* [Task to carry out]:
Where the records below reach the line containing "Science (323, 1365)", start transcribing, and end with the line containing "Political (618, 1328)", exactly and with nothing else added.

* [Study material]:
►

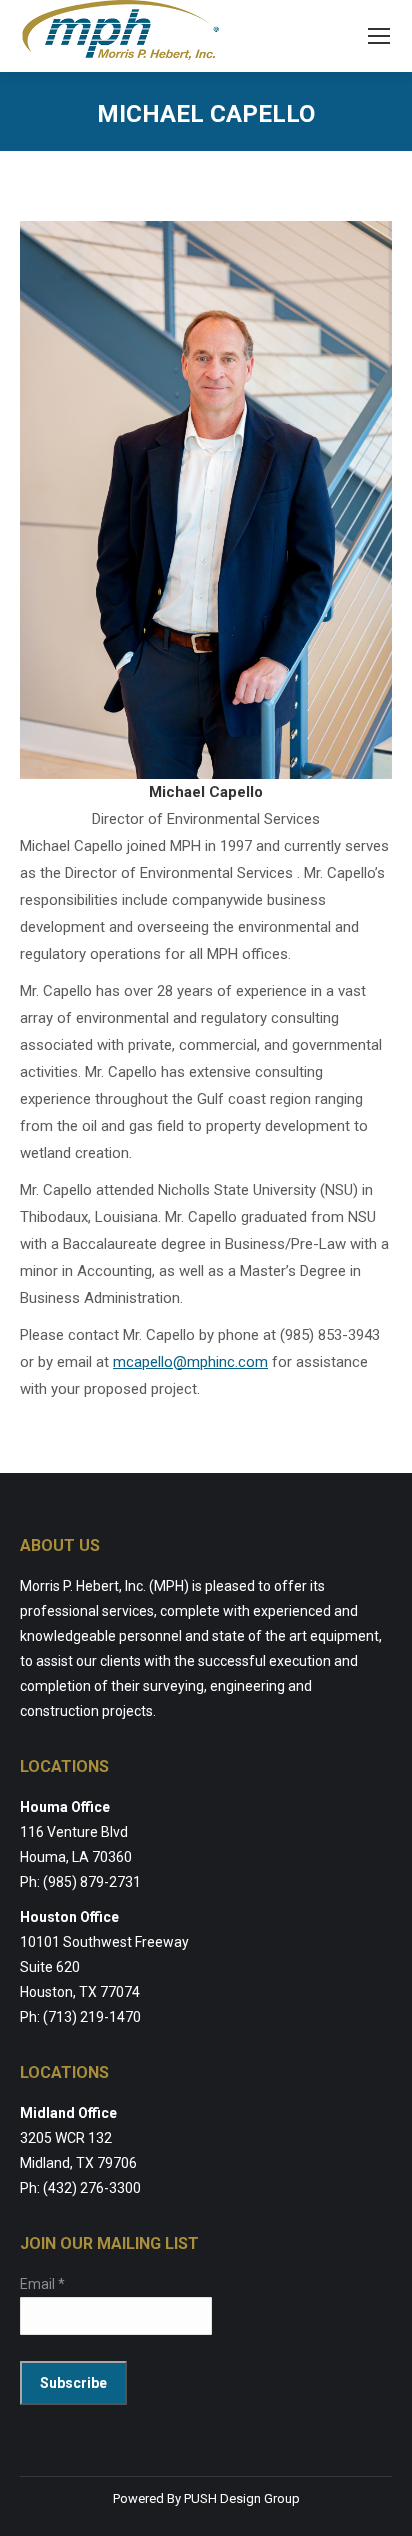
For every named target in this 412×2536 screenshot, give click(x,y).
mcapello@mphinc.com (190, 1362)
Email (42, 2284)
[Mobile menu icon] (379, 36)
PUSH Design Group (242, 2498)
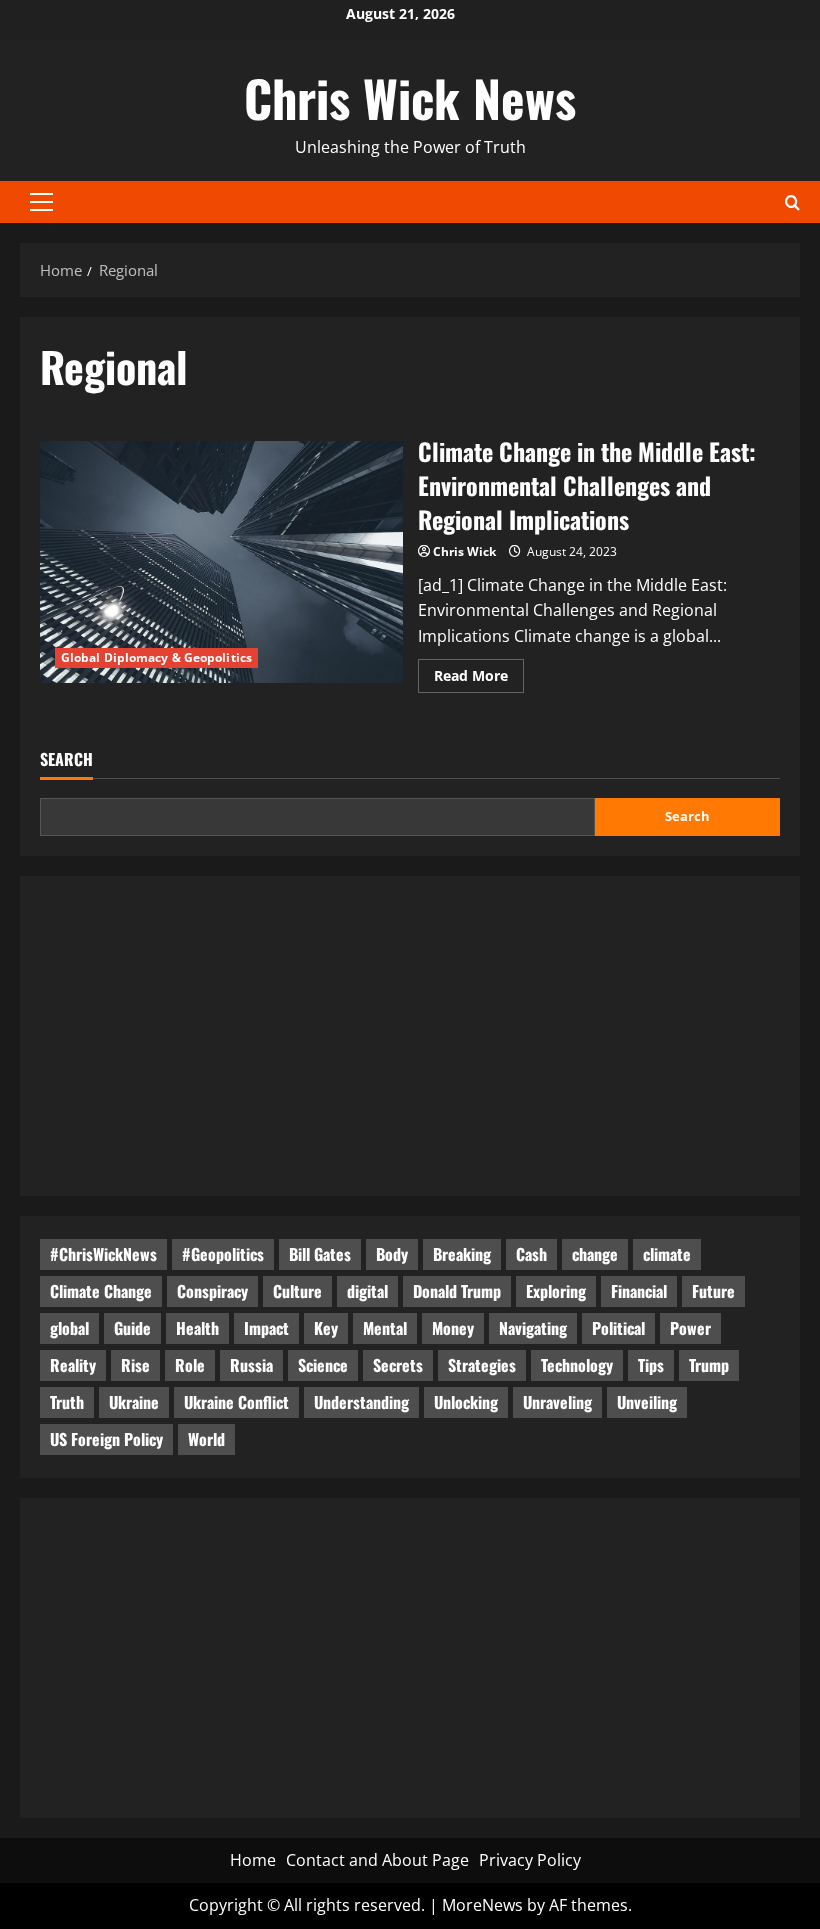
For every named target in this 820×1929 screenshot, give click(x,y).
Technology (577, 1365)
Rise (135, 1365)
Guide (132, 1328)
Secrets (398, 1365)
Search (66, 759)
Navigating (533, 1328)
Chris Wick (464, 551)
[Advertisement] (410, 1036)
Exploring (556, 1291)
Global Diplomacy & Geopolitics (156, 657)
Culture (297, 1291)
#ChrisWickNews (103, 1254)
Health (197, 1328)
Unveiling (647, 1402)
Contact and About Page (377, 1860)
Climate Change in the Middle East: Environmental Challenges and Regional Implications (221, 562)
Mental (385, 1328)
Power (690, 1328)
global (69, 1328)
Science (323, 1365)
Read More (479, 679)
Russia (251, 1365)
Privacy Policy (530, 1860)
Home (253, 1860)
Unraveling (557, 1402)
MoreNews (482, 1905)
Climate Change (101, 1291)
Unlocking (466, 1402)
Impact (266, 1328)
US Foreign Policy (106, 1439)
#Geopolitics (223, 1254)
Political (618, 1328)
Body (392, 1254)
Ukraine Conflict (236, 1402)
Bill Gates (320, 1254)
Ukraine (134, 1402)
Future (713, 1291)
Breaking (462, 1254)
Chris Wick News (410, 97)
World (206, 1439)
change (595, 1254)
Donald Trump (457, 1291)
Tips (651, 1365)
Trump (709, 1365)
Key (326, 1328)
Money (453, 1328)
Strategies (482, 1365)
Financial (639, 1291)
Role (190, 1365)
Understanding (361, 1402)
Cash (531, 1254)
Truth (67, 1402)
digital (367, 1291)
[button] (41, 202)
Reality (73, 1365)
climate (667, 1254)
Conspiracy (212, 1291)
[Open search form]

◄
►

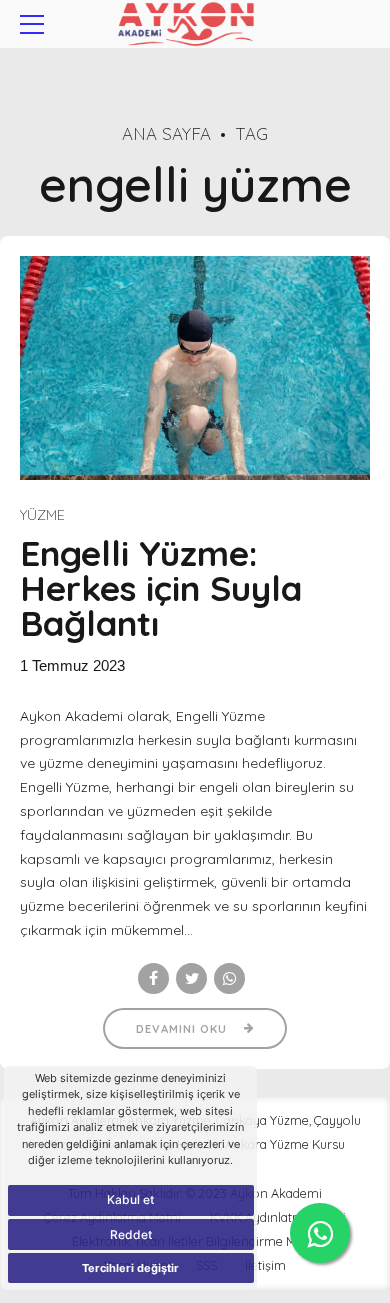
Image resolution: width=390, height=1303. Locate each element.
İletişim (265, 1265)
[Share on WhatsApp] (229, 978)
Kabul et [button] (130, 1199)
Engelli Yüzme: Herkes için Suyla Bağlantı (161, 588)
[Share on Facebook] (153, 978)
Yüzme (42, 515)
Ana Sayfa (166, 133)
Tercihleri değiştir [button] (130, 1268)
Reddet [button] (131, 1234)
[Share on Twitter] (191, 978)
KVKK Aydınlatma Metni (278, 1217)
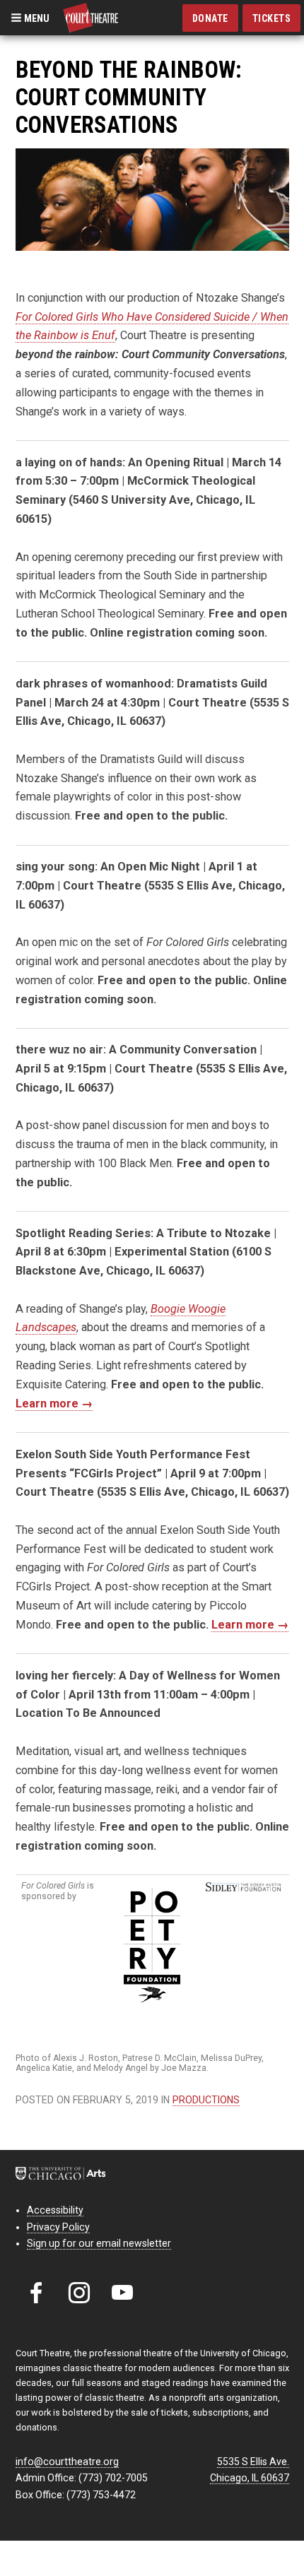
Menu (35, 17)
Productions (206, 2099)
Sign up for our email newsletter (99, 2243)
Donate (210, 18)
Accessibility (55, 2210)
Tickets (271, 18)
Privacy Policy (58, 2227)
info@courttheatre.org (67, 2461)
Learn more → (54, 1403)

◄
►

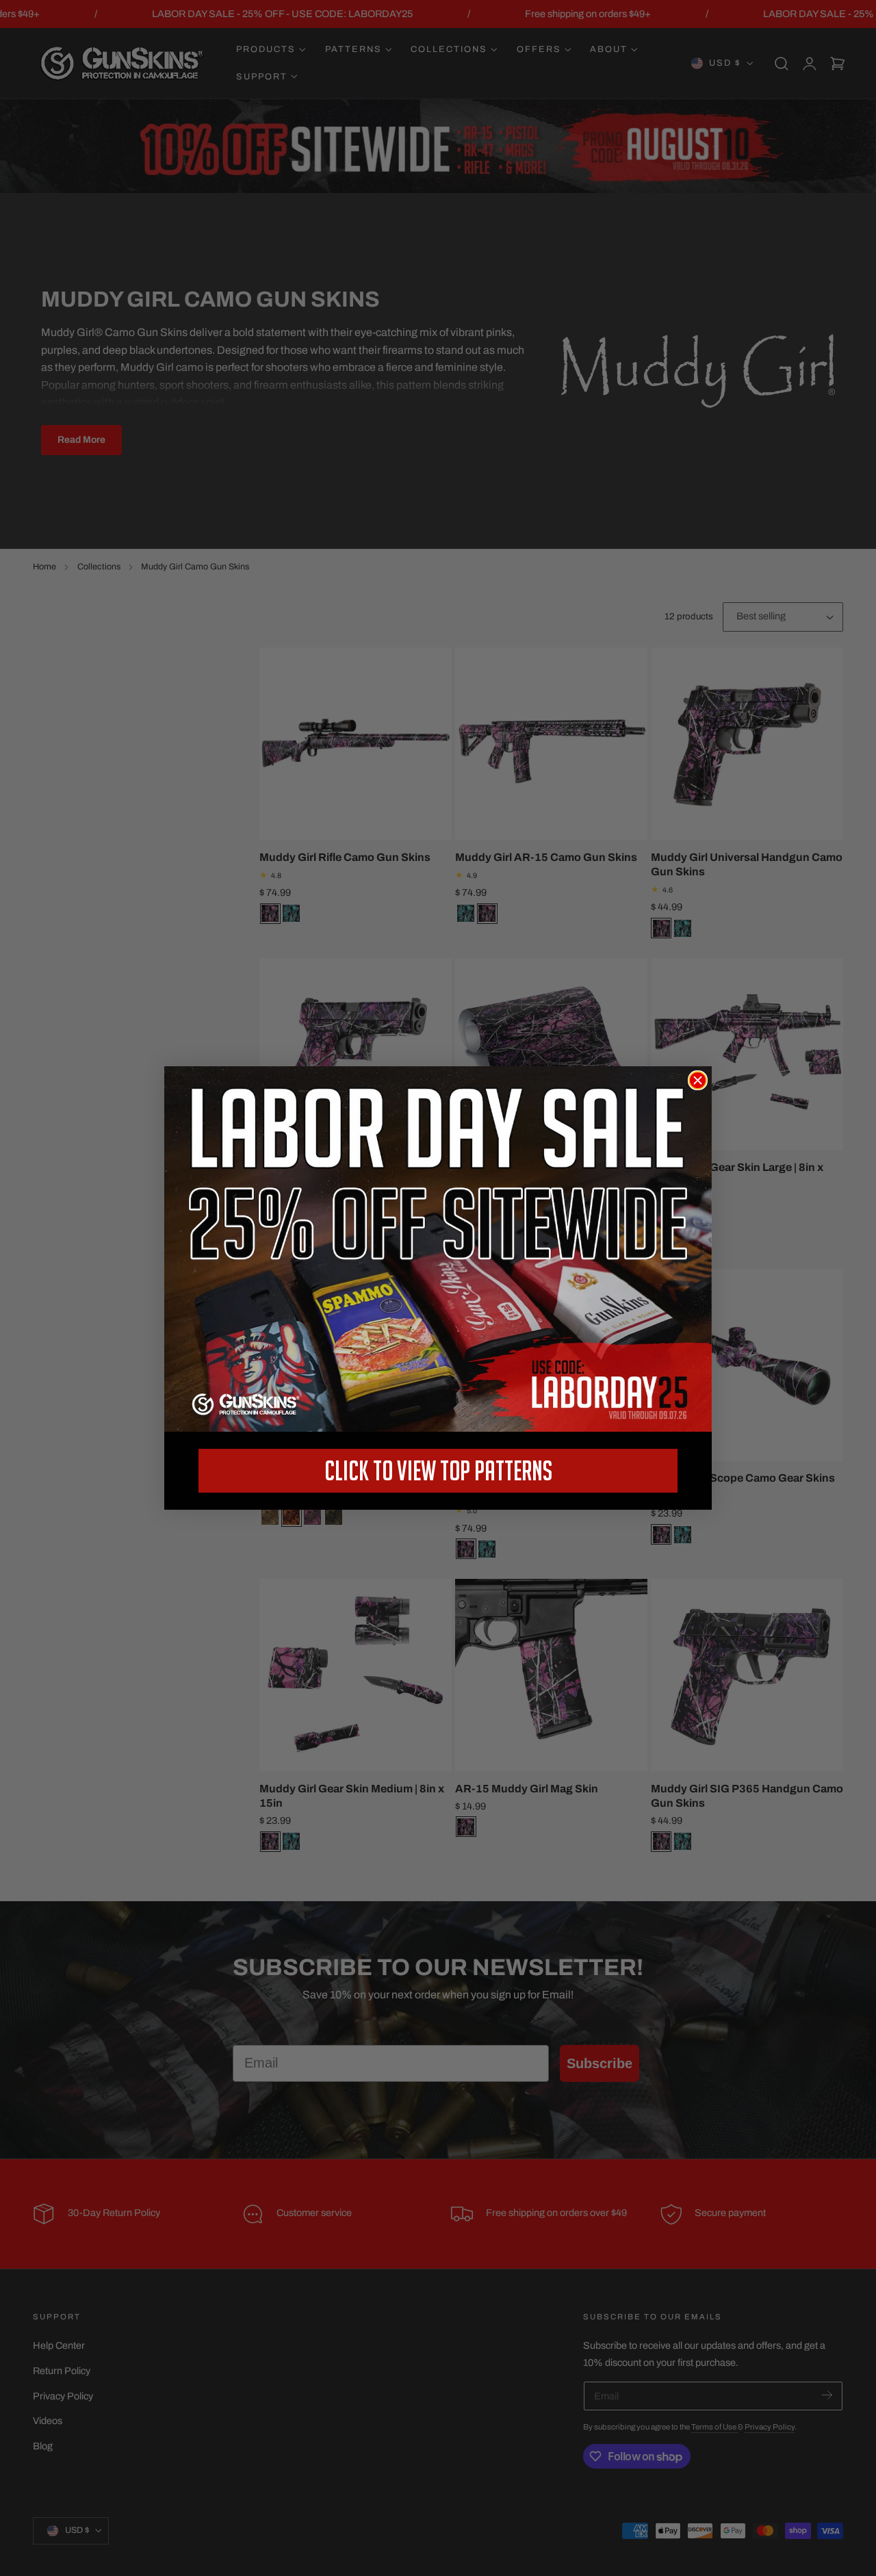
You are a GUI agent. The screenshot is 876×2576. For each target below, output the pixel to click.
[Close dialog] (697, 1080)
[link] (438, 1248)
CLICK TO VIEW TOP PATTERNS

◄

* [Solution to this exercise]:
Science (323, 1365)
Read More (479, 679)
Russia (251, 1365)
Privacy Policy (530, 1860)
Home (253, 1860)
Unraveling (557, 1402)
MoreNews (482, 1905)
Climate Change (101, 1291)
Unlocking (466, 1402)
Impact (266, 1328)
US Foreign Policy (106, 1439)
#Geopolitics (223, 1254)
Political (618, 1328)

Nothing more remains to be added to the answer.